A Dose-finding Study of CC-90009 in Subjects With Relapsed or Refractory Acute Myeloid Leukemia or Relapsed or Refractory Higher-risk Myelodysplastic Syndromes

Men and women ≥ 18 years of age, at the time of signing the ICD (Informed Consent Document).

Subject must understand and voluntarily sign an ICD prior to any study-related assessments/procedures being conducted.

Relapsed or refractory AML (Acute Myeloid Leukemia) (Parts A and B) or relapsed or refractory (R/R) higher-risk MDS (Myelodysplastic Syndrome) (HR-MDS) (Part B only) as defined by World Health Organization criteria who are not suitable for other established therapies.

1. In Part A, R/R AML

2. In Part B, R/R AML including

   • Relapsed after allogeneic HSCT or
   • In second or later relapse or
   • Refractory to initial induction or re-induction treatment or
   • Refractory or relapse after HMA treatment (HMA failure defined as primary progression or lack of clinical benefit after a minimum of 6 cycles or unable to tolerate HMA due to toxicity) or
   • Refractory within 1 year of initial treatment (excluding those with favorable risk based on cytogenetics)

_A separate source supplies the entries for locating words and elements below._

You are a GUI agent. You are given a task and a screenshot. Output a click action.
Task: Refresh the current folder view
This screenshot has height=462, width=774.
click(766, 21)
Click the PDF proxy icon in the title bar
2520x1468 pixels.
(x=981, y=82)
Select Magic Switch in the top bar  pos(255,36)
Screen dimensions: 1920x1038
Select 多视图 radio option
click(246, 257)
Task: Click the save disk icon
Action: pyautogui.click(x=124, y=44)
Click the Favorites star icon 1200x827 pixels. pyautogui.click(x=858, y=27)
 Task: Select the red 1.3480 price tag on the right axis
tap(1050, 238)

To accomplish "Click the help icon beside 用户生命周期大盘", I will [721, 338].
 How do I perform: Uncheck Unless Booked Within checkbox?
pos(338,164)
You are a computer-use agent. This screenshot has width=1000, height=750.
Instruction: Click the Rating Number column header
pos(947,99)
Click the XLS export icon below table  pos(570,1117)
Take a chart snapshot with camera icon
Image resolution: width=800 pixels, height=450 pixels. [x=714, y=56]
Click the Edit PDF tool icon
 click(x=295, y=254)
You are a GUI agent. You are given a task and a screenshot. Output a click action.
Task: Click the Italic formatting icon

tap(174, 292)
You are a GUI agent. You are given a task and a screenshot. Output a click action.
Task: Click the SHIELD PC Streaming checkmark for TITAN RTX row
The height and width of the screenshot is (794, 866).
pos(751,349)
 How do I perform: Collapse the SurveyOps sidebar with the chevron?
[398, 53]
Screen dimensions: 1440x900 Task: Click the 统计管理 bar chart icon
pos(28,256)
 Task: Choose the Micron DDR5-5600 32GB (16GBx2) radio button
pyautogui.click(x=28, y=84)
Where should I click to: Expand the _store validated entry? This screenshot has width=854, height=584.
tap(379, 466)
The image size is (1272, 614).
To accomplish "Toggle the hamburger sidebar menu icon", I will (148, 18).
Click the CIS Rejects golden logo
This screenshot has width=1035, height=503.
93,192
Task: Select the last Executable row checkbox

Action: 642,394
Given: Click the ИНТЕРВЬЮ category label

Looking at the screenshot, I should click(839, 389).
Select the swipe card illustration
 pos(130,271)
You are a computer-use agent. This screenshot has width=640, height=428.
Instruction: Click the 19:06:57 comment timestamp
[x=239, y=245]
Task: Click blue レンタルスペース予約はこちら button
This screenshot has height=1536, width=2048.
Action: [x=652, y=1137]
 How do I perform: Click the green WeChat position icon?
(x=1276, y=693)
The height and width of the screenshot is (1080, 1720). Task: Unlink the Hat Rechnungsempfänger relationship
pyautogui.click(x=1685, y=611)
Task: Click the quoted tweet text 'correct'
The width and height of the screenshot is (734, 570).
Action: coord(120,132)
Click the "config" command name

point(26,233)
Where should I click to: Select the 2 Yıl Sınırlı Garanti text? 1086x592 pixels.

3. In Part B, R/R HR-MDS (Revised International Prognostic Scoring System score (IPSS-R) > 3.5 points, IPSS-R calculated during screening period):

   • IPSS-R intermediate risk (in combination with more than 10% bone marrow blasts or poor or very poor IPSS-R cytogenetic risk) or
   • IPSS-R high or
   • IPSS-R very high risk

Eastern Cooperative Oncology Group Performance Status (ECOG PS) of 0 to 2.

At least 4 weeks (from first dose) has elapsed from donor lymphocyte infusion (DLI) without conditioning.

Subjects must have the following screening laboratory values:

• Corrected serum Ca or free (ionized) serum Ca within normal limits (WNL).

  o Corrected Ca (mg/dL) = Total Ca (mg/dL) - 0.8 (albumin [g/dL] - 4)

• Total White Blood Cell count (WBC) < 25 x 10^9/L prior to first infusion. Prior or concurrent treatment with hydroxyurea to achieve this level is allowed.

• Potassium and magnesium within normal limits or correctable with supplements.

• Aspartate aminotransferase/serum glutamic oxaloacetic transaminase (AST/SGOT) or alanine aminotransferase/serum glutamate pyruvic transaminase (ALT/SGPT) ≤ 2.5 x Upper Limit of Normal (ULN).

• Uric acid ≤ 7.5 mg/dL (446 μmol/L). Prior and/or concurrent treatment with hypouricemic agents (eg, allopurinol, rasburicase) are allowed.

• Selected electrolytes within normal limits or correctable with supplements.

• Serum bilirubin ≤ 1.5 x ULN (upper limit of normal).

• Estimated serum creatinine clearance of ≥ 60 mL/min using the Cockcroft-Gault equation. Measured creatinine clearance from a 24-hour urine collection is acceptable if clinically indicated.

• International normalized ratio (INR) < 1.5 x ULN and Partial thromboplastin time (PTT) < 1.5 x ULN.